On the 15th Sep 2008, BoA announced its marriage to ML. According to Ken Lewis, CEO of BoA, ML was the perfect bride for his ‘family’ and paid $50 billion. ML was the last piece, consisting of its wealth management and investment banking units, to BoA complete banking ‘family’. Like the father to the marriage, the market supported the deal[i]. This marriage is the fastest announced ‘shotgun’ marriage[ii] in the financial history, curiosity questions the marriage as to whether it was a blinded moment of love or a timely seize of opportunity. The story will be uncovered as follow:
3. External Reasons: Situations that led to the merger
E1: Being a victim of its own success for developing CDO, ML faced not only rapid mounting losses but also difficulty in raising capital prior to the merger
In the early 2000s, ML flourished on Wall Street because its ex-CEO, Stan O’Neal aggressively pursued growth via CDO securitization[i]. However, the CDO market collapsed due to rapid defaulting sub-prime mortgages.[ii] Consequently, institutional investors bank-run on ML and revenue losses started marking down ML financial position. Even then, CDO has always been only a part of its portfolio. Because of its poor risk management in controlling CDO losses, the damage overshadowed its legacy. Despite selling its prized assets and dumping its CDO at fire-sale price, ML still remained in bad shape. To exacerbate the downfall, ML burned losses faster than its speed of raising capital.[iii] In addition, the deteriorating investor confidence in the banking industry started to create drought in the debt and equity markets that became expensive avenues for ML to raise capital. Therefore ML was not only bleeding heavily but also struggling to keep itself afloat before the merger. Even then ML can sell its business and not the whole group. This possibility is implicitly exterminated by the fact that ML faces a ‘horrendous market hurricane’.[iv].
E2: Unravelling the unprecedented significant losses after the deal was initiated in Sep’08, BoA faced a ‘velvet glove and iron fist’ treatment by the regulators to seal the deal in Jan’09.
Prior to the merger, BoA initially ran a healthy business and had a comparatively good position for acquisition in the industry supported by regulation[v].After the deal was announced in Sep’08, both firms prepared to get the BoA shareholders to seal the deal.[vi] The twist came when massive losses on ML 4th quarter annual earnings. This meant that BoA was in a position to invoke a “material adverse effect” clause from the merger contract to cancel the deal. However dealing with the regulators, Lewis faced the threat of being ousted from his position and a rescue package to complete the merger.[vii]
4. Internal Reasons: Choices to make and Actions to commit
I1: After exhausting all available options, ML chose merger as the last way out and quickly marry to BoA over other suitors at that time.
Hurting ML cash position and endangering ML, the CDO mess damage to ML was humongous. ML key financing measures prior to merger were selling its 20% stake in Bloomberg, dumping its CDO to hedge fund, talking to sovereign wealth funds and receiving capital from mega important investors.[viii] Less than 1 year on the job as the CEO of ML, John Thain has exhausted possibilities to keep ML independent when Lehman Brothers bankrupt[ix]. Despite his knowledge of possible termination of his job as CEO, he took all the consideration and started to seek a merger.[x] Furthermore, JP Morgan pushed ML off the cliff should the merger failed[xi]. Morgan Stanley refused the offer because its request for more time was rejected by John Thain[xii]. Before other parties replied, CEO of BOA, Lewis accepted the deal within 1 week in September 2008. In addition, John Thain saw the strategic value of the deal and was supported by his top executives to pursue it[xiii].

* **RECORD EXCERPTS**

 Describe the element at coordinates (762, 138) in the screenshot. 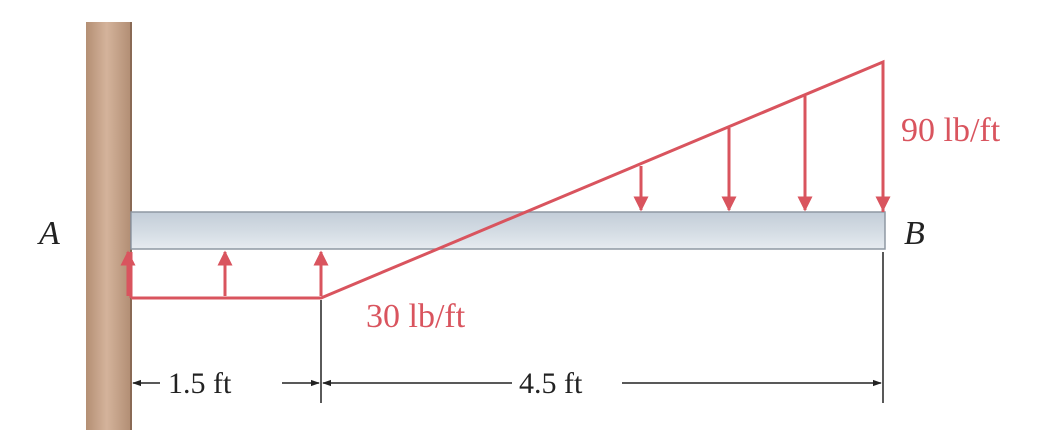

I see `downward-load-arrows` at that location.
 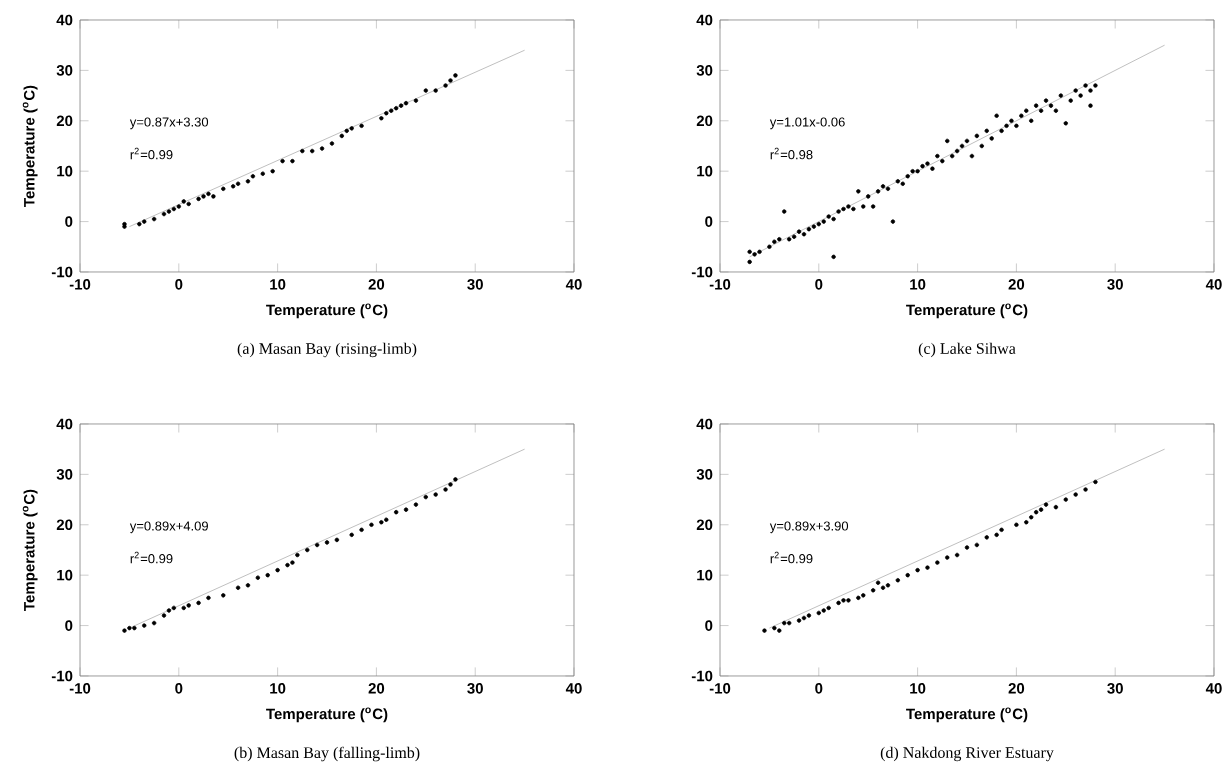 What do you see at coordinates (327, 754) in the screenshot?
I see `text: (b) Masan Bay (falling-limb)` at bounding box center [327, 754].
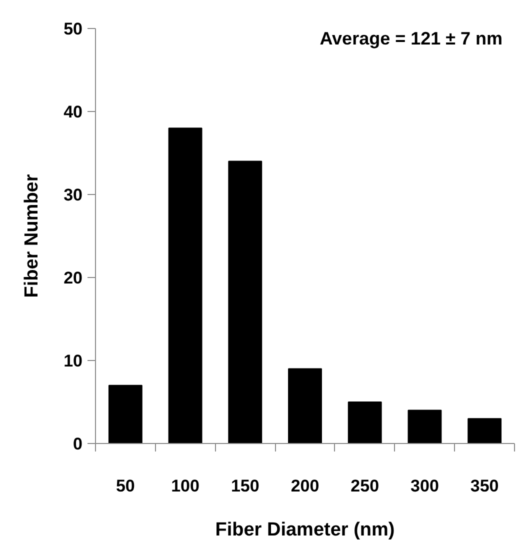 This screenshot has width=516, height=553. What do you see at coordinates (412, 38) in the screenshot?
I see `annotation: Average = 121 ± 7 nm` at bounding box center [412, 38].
...
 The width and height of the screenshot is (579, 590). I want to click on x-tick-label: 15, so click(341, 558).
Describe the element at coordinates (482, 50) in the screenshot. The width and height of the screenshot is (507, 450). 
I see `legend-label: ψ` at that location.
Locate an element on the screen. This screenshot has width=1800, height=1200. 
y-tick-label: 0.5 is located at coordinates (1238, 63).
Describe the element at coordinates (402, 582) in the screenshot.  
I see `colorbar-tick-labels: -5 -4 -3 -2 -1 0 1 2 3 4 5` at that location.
* * *
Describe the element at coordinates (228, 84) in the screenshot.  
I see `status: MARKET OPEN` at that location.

* **EXERCISE REQUIREMENTS**
Please answer from the merger text above: why did Morgan Stanley refuse the offer?

* **YOUR SOLUTION**
John Thain rejected its request for more time.